Let $S = k[x_1,...,x_r]$ by the polynomial ring, and let $\Sigma$ by
  the symmetric group of all permutations of $\{1,...,r\}$. The group
  $\Sigma$ acts on $S$ as follows: If $\sigma \in \Sigma$ and $f \in S$,
  we define
$$\sigma(f)(x_1,...,x_r) = f(x_{\sigma^{-1}(1)},\dots,x_{\sigma^{-1}(r)}).$$
The group $\Sigma$ acts as a group of $k$-algebra automorphisms of
  $S$.
Blah blah blah more stuff anjruu doesn't understand.

So, I get that $\sigma \in \Sigma$ is an automorphism from $S$ to $S$, since it is injective, and preserves the ring structure. 
I also get that $\Sigma$ is a group, since, well, it's based off of the group of permutations. 

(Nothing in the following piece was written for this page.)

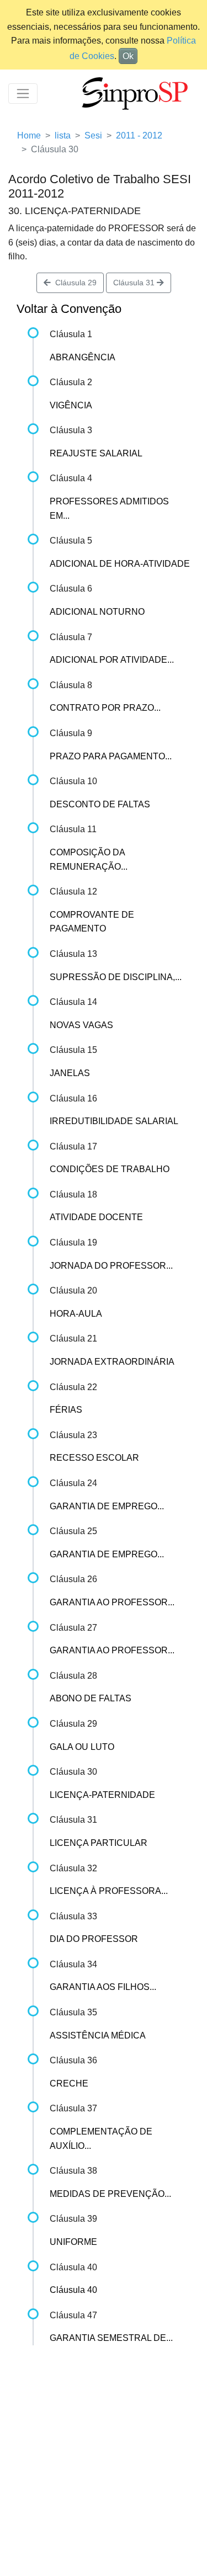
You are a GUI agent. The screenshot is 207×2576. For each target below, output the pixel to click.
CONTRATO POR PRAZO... (105, 707)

What I don't get is how $\sigma \in \Sigma$ is a k-algebra. You need to be a module to be a k-algebra (or so I thought), but one of the properties of a module is scalar multiplication, and I don't understand how you would multiply $\sigma$ (what I was thinking of as the vector in this hypothetical module) with an element from $S$ (the scalars).
Can anyone enlighten me as to what's going on?
 A: It's not saying that each $\sigma$ is a $k$-algebra, but that each $\sigma$ is an automorphism of $k$-algebras.   That is, in addition to being a ring-homomorphism, each $\sigma$ is also $k$-linear.
A: Recall that the transpositions generate $S_n$, so we lose no generality by merely considering $k[x,y]$. Then $k$-linearity boils down to the fact that:
1.) If we switch independently $x$ and $y$ in two polynomials $f(x,y), g(x,y)$, and then add them, we get the same polynomial as if we added first, then switched $x$ and $y$.
2.) If we switch $x$ and $y$ in a polynomial $f(x,y)$, and then multiply every coefficient by $\alpha \in k$ , we obtain the same polynomial as we do if we multiply every coefficient by $\alpha$ first, and then swap $x$ and $y$.
It is clear that such a map $\sigma$ is bijective, so all we lack for $\sigma$ to be a $k$-algebra automorphism is to show $\sigma$ is multiplicative (which is similar to 1.) above).
In other words, all we are "really" doing with $\sigma$ is indexing "variable-relabeling" by a corresponding "finite-set-shuffling" of the indices of the variables (or indeterminates, more properly speaking). The discussion above indicates we can do this "two indeterminates at a time".